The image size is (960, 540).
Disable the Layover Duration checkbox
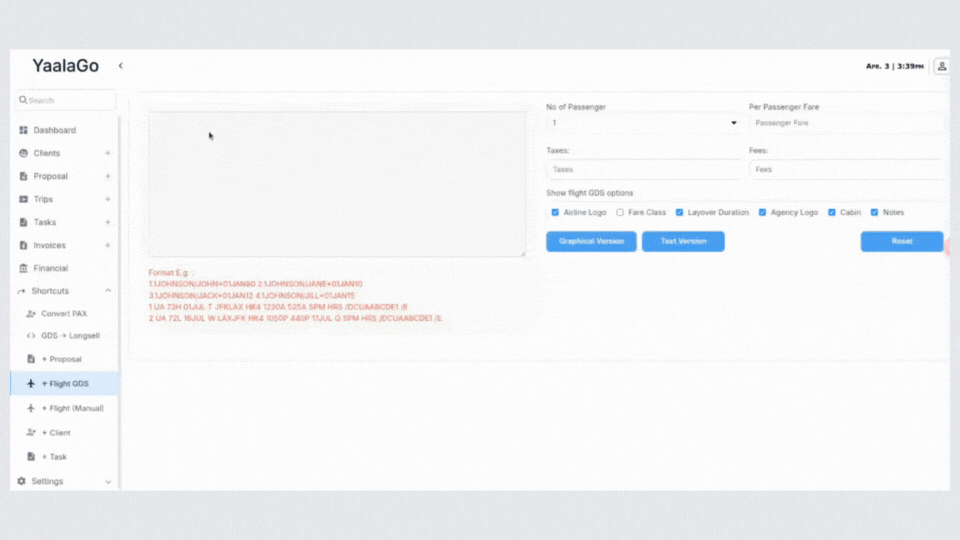coord(679,212)
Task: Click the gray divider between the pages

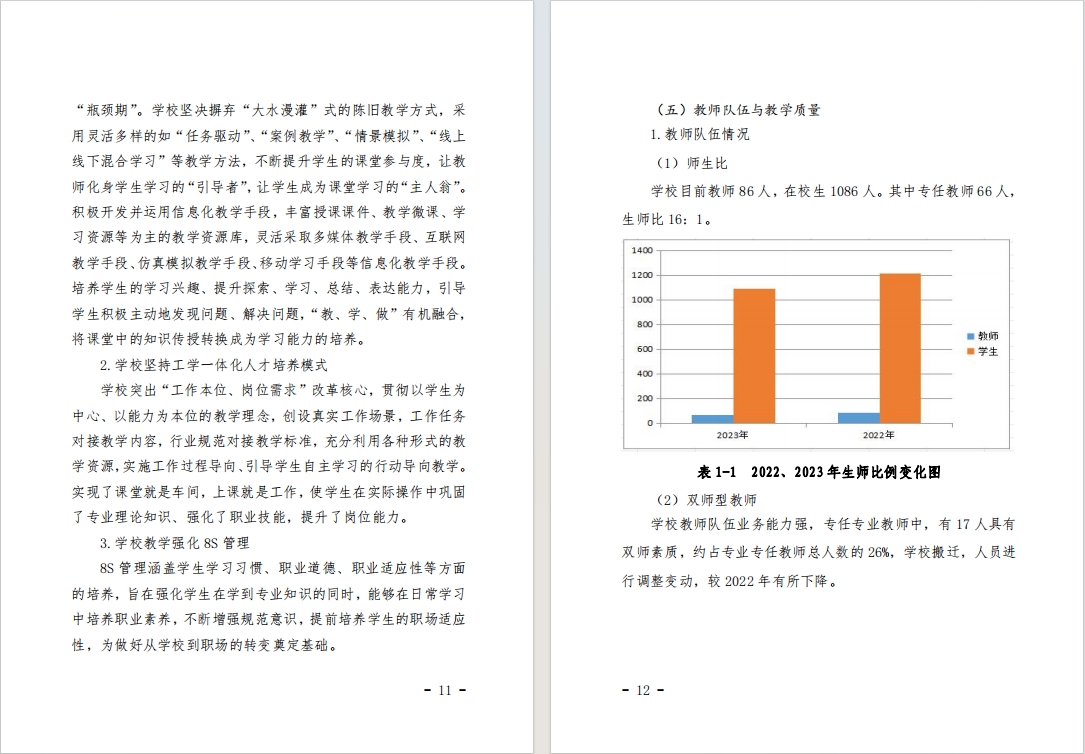Action: (542, 377)
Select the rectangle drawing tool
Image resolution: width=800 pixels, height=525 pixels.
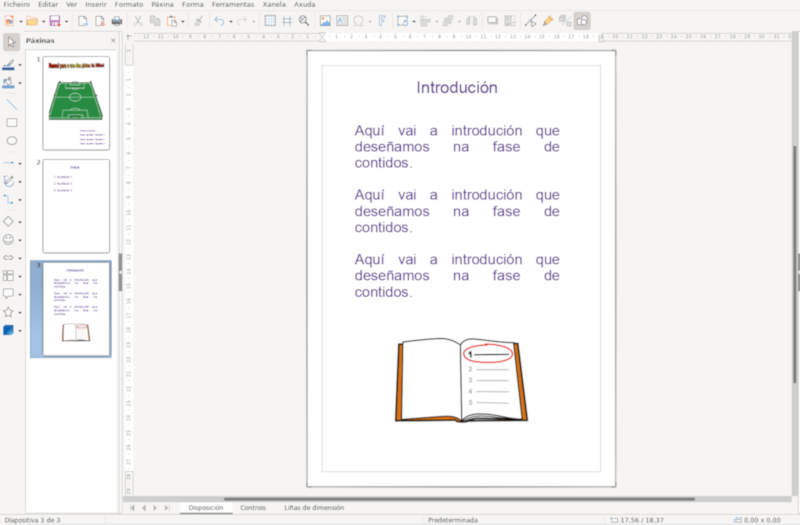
- - -
→ **Required action**:
Give back an exact copy of only the lines from the one with "Select the rectangle drawing tool" through the final line of the material, both included. Pictures do not belong in it.

→ **Output for this exercise**:
Select the rectangle drawing tool
Image resolution: width=800 pixels, height=525 pixels.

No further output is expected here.